Passage provided
--- Start ---

Yep, this is one of those two games (other is against Charlotte in two weeks) that isn't being broadcast, period. No replay, no nothing. Annoying to say the least.

I think we win. The Pacers are tougher than their current lineup would lead most to believe, but our recent 5 wins (4 on the road) in 6 games has me on the uptick for the time being.


----------



## f22egl (Jun 3, 2004)

This cculd be a little scary. They did beat Miami. It will be tough but I think the Wizards win.


----------



## jazzy1 (Jul 16, 2002)

Man we have a history of not playijng well in very early games. I will be attending this game since its not on tv. I got season tickets but I find that I enjoy the replays better sometimes at home and end up giving away my ticket. Not this time gotta be there to see this. Will report back what I saw. 

Everything about this game says we should win easy. 

hats the formula that could get the Pacers a victory. Miller has a big game. Jackson has a big game and one of their inside guys gets more than 15. 

I don't think all those scenario are likely. Even if they all happned it would still be a very close game. 

I think our normal formula follows with this win. Arenas and Hughes get numbers, Kwame and Etan get 10 a piece or so. The bench chips in 2's and few's and we get a less than 10 point win. 

Can't come out stiff being so early though.


----------



## MJG (Jun 29, 2003)

Maybe it's better this one isn't on TV -- score is 20-18 Indiana with only six minutes left in the first half :uhoh:

Kwame with 8 points on 4-7 FG, rest of the team with 10 points on 4-26 FG.


----------



## byrondarnell66 (Jul 18, 2004)

--- End ---

Data section
--- Start ---

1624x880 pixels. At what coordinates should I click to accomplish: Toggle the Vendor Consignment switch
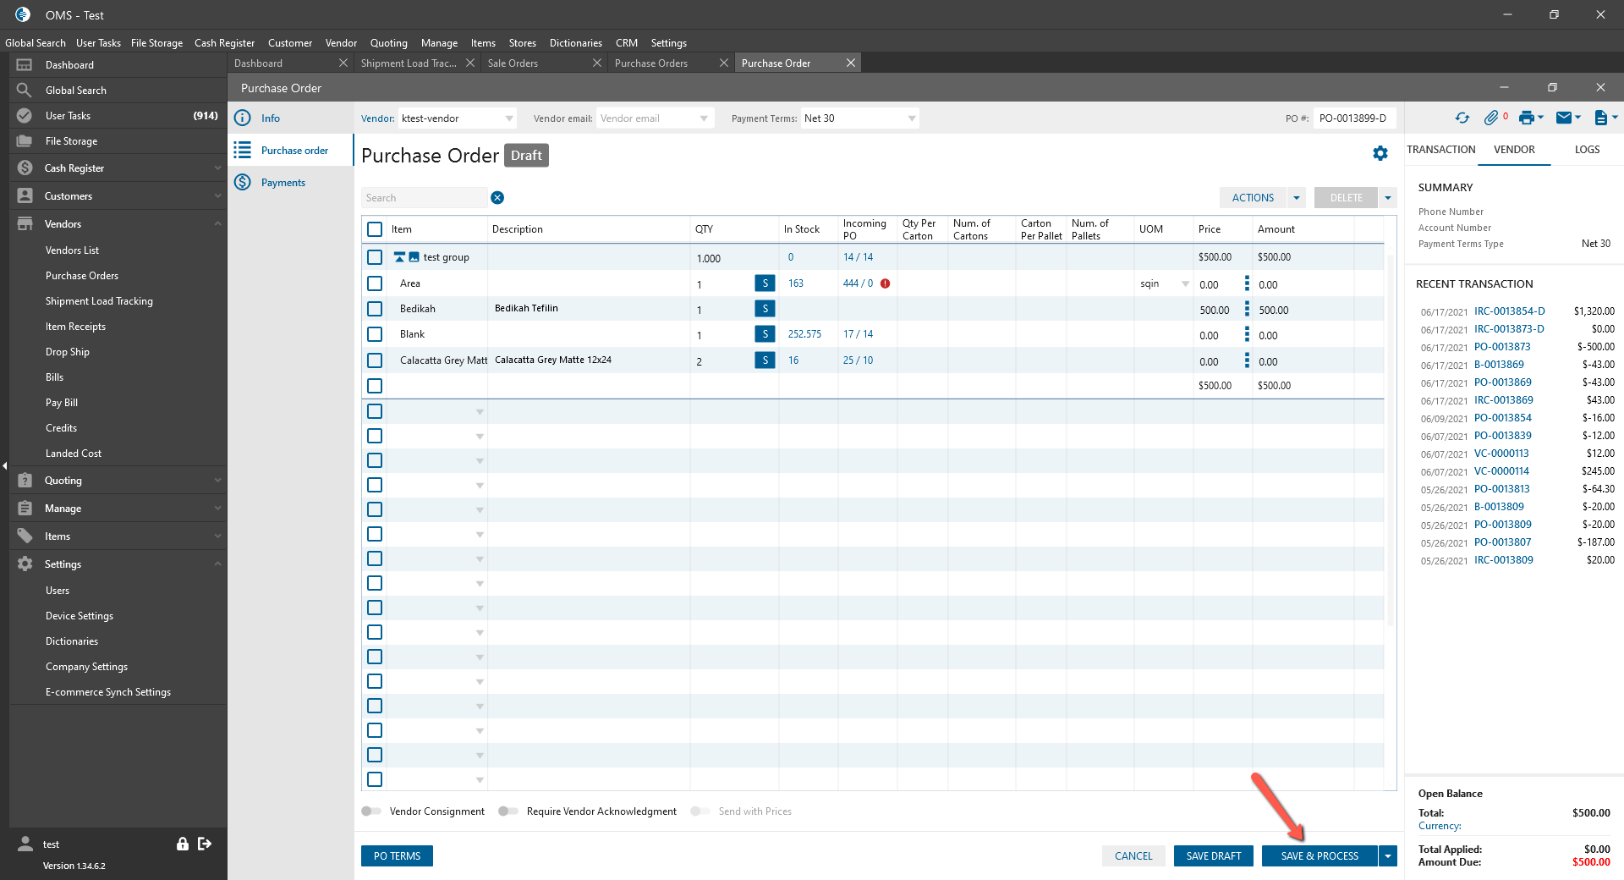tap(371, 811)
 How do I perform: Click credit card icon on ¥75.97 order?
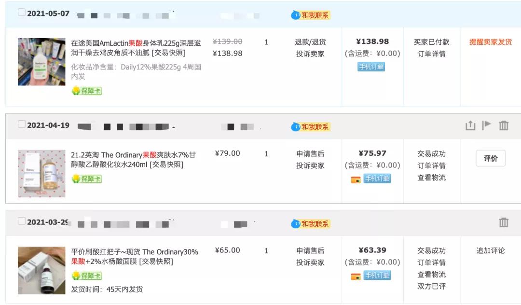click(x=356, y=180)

--- End ---

What to work on
Can you quote the part of the game thread that opens with the words containing "I don't think" and closes with "so early though."? Rely only on the game thread, not the listing.

Response below
I don't think all those scenario are likely. Even if they all happned it would still be a very close game. 

I think our normal formula follows with this win. Arenas and Hughes get numbers, Kwame and Etan get 10 a piece or so. The bench chips in 2's and few's and we get a less than 10 point win. 

Can't come out stiff being so early though.